Легконожка сочувствующе кивает, но отказывается давать снотворное.
— Антипсихотики делают свое дело, — говорит она. — Мы держим тебя здесь только ради твоей безопасности, пока не подберем нужную дозировку. Успокоительное лишь помешает нашей работе.
«Нашей работе». «Делают свое дело». Принимая синие таблетки, я представляю себе, как бизнесмены в костюмчиках и с дипломатами в руках маршируют вниз по горлу в желудок, а оттуда наверх в мозг. Там они, уже переодевшись в рабочие комбинезоны, таскают туда-сюда и заново монтируют нейроны в правильном порядке — приводят их в рабочее состояние. Успокоительное представляется мне затором на трассе, который мешает рабочим вовремя добраться в нужное место или успеть добежать из дальнего углового кабинета на важное совещание.
Интересно, а как Легконожка узнает, что я пришла в норму? Что вообще считается нормой? Разве это норма, когда мозг — если дать ему волю — придумывает людей, мебель, запахи, языки? Или у меня норма не такая, как у всех остальных?

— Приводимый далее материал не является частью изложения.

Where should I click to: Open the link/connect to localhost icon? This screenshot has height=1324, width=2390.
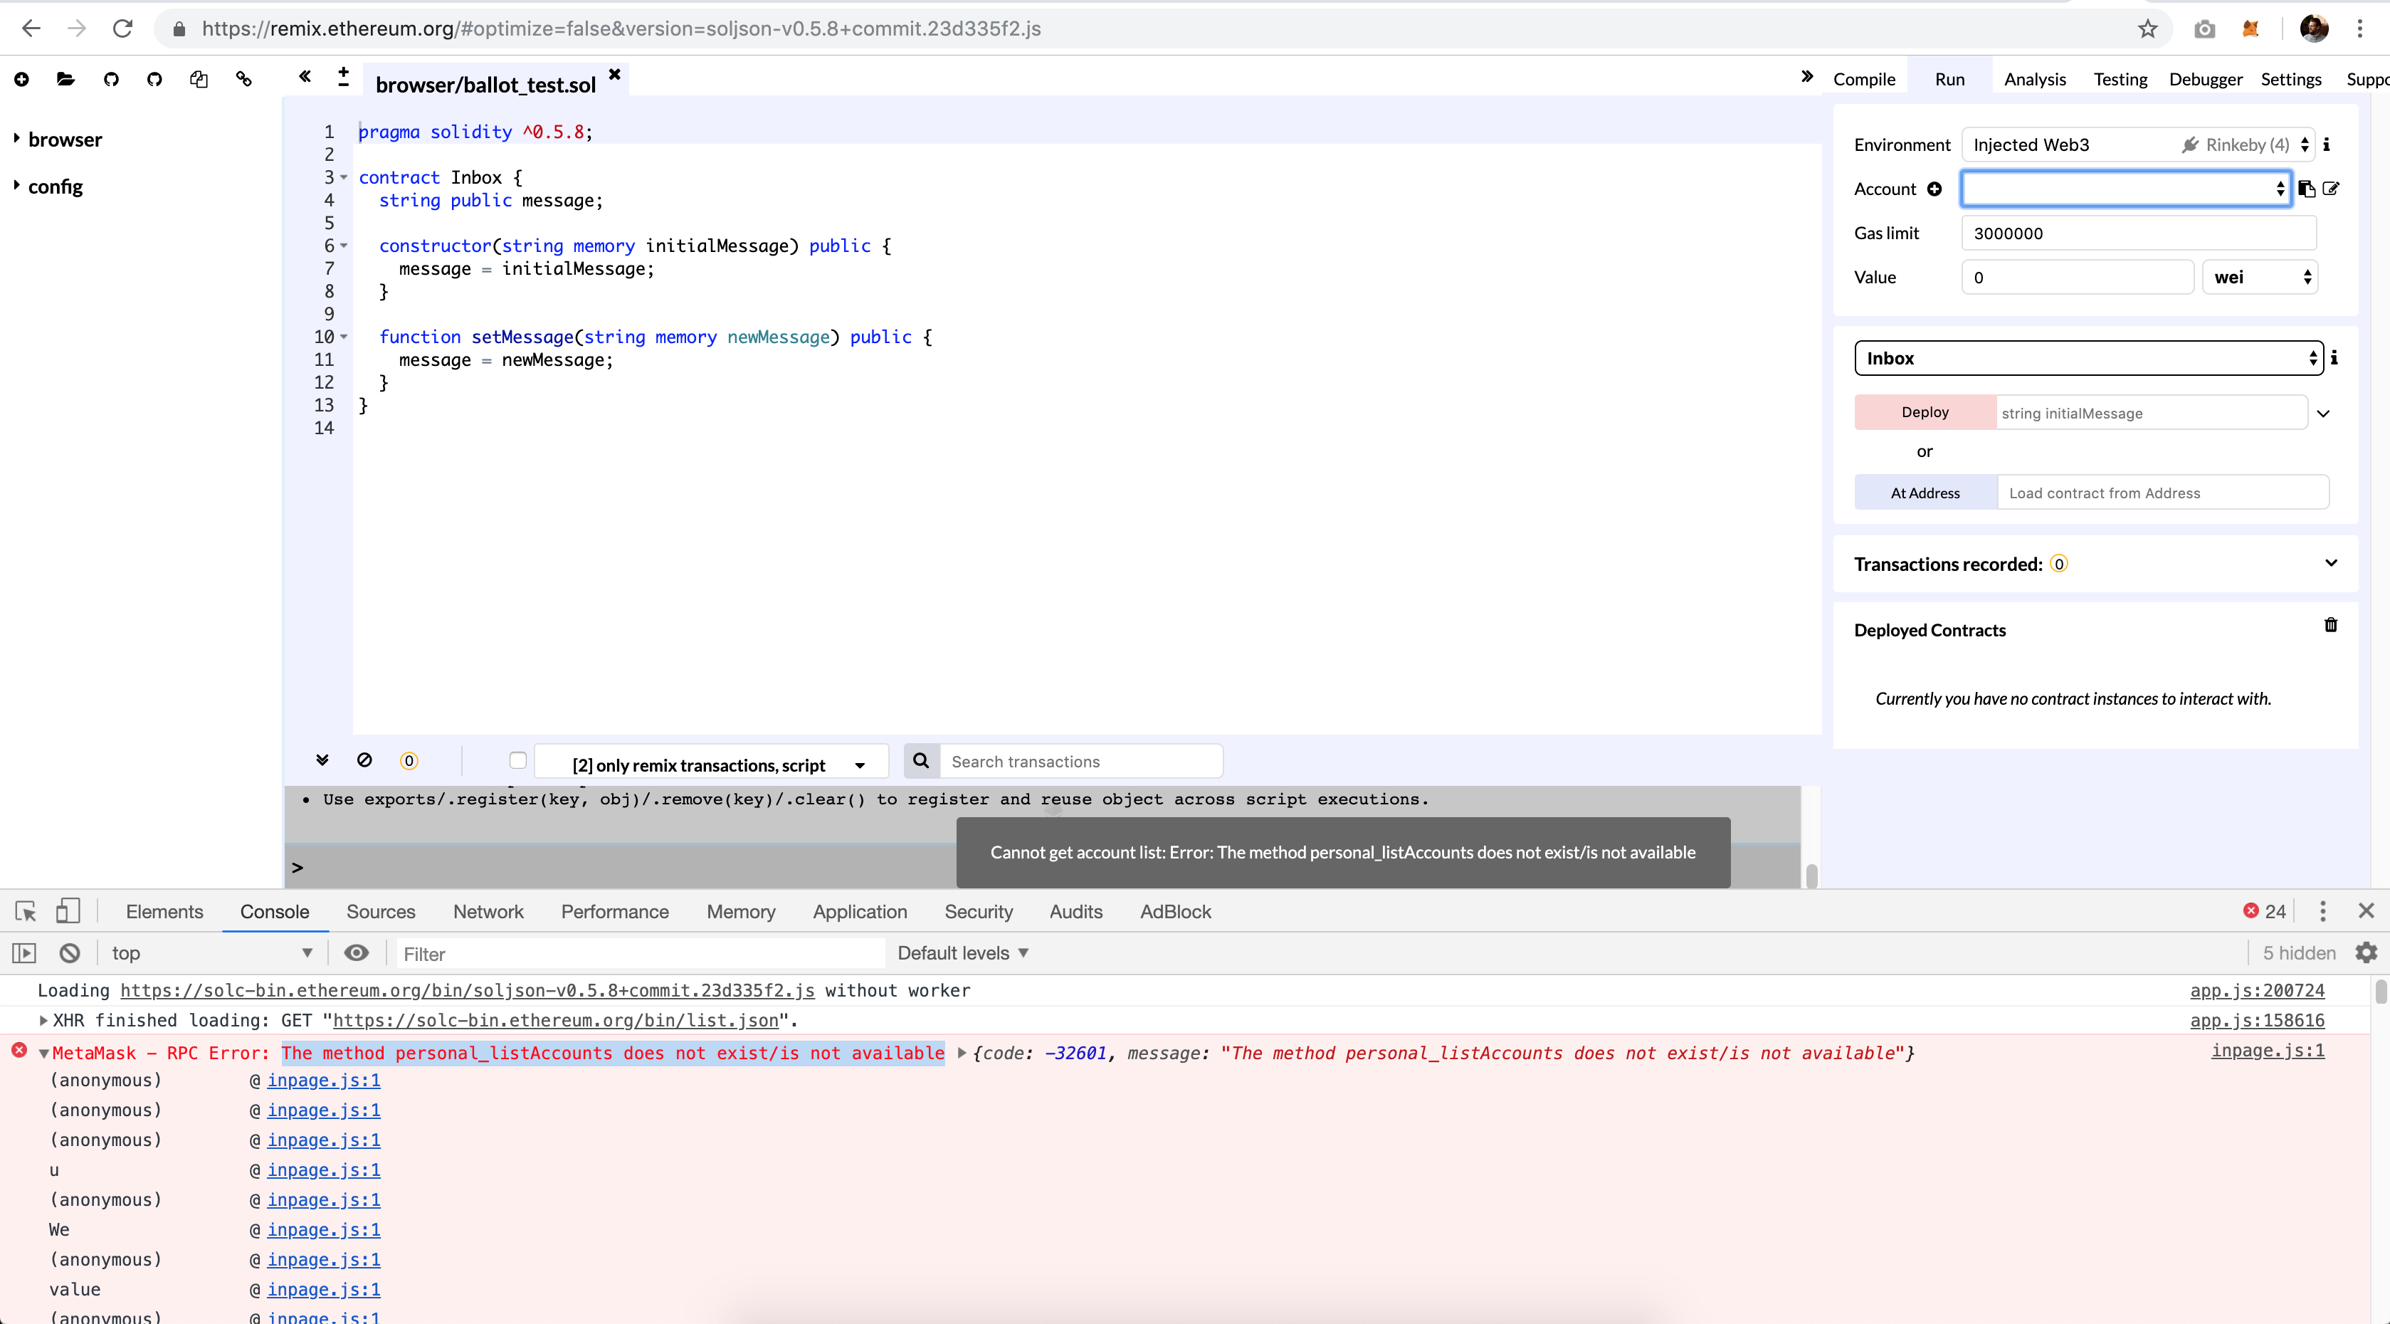click(243, 79)
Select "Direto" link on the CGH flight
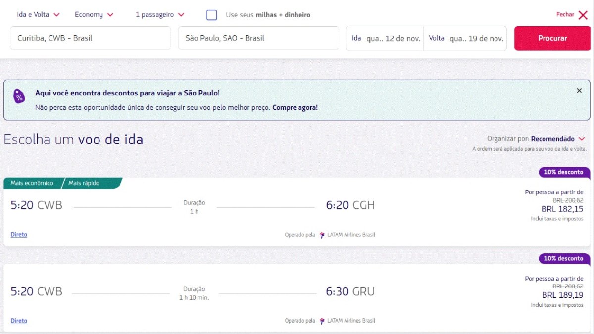The image size is (594, 334). pyautogui.click(x=19, y=234)
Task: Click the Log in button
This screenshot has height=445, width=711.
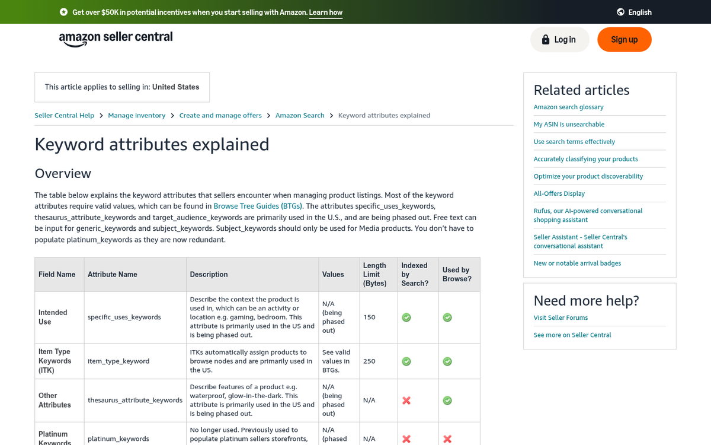Action: 559,39
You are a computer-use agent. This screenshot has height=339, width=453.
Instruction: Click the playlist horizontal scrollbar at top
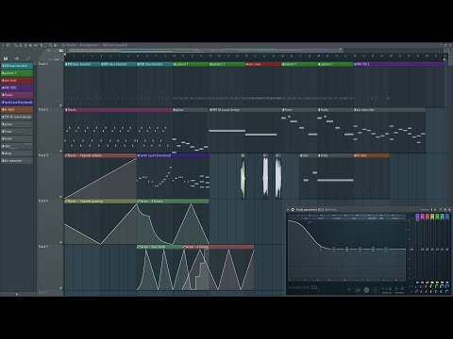205,50
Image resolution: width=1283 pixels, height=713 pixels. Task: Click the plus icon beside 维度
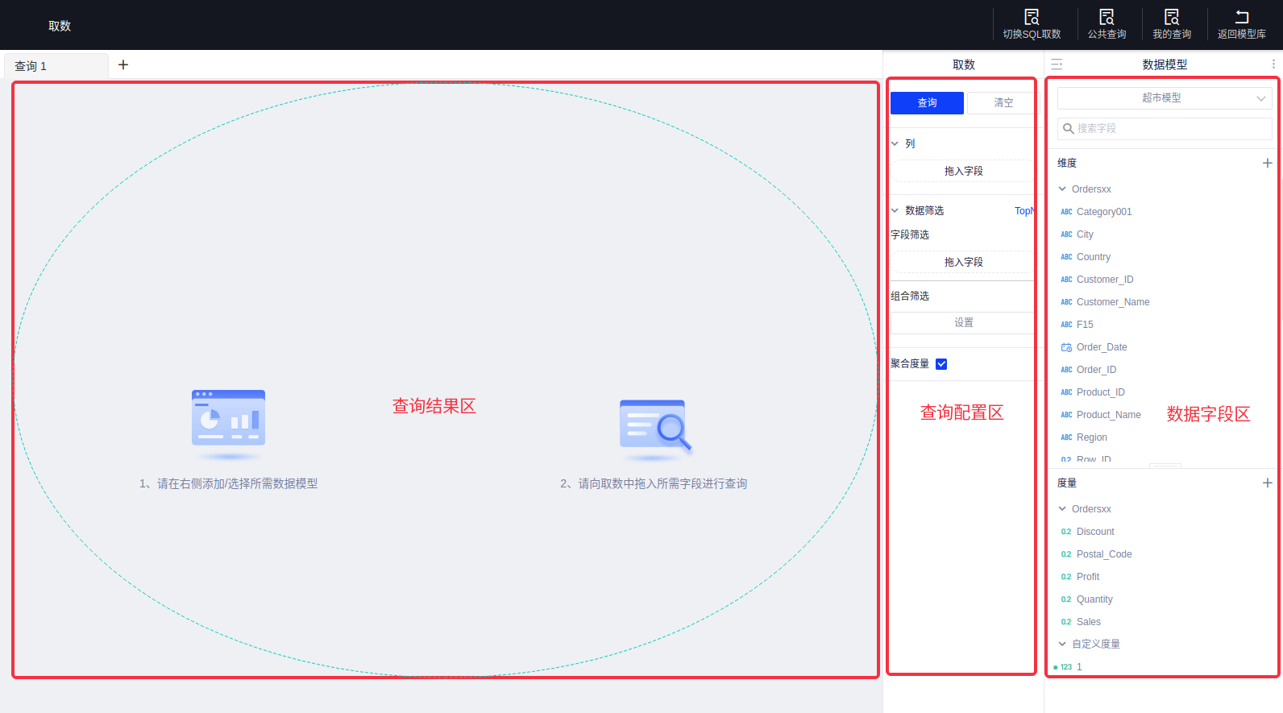point(1267,163)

По-моему, раньше я вообще ни разу в жизни не испытывала сомнений. Мама часто говорила, что у меня здоровая самооценка. Она была этим довольна — гордилась, что вырастила настолько уверенную в себе дочь, хотя общество сплошь и рядом учит девочек сомневаться, как следует обдумывать свои слова, не лезть вперед мальчиков. Я не такая. Мама считала мою уверенность доказательством того, что они с папой отлично меня воспитали.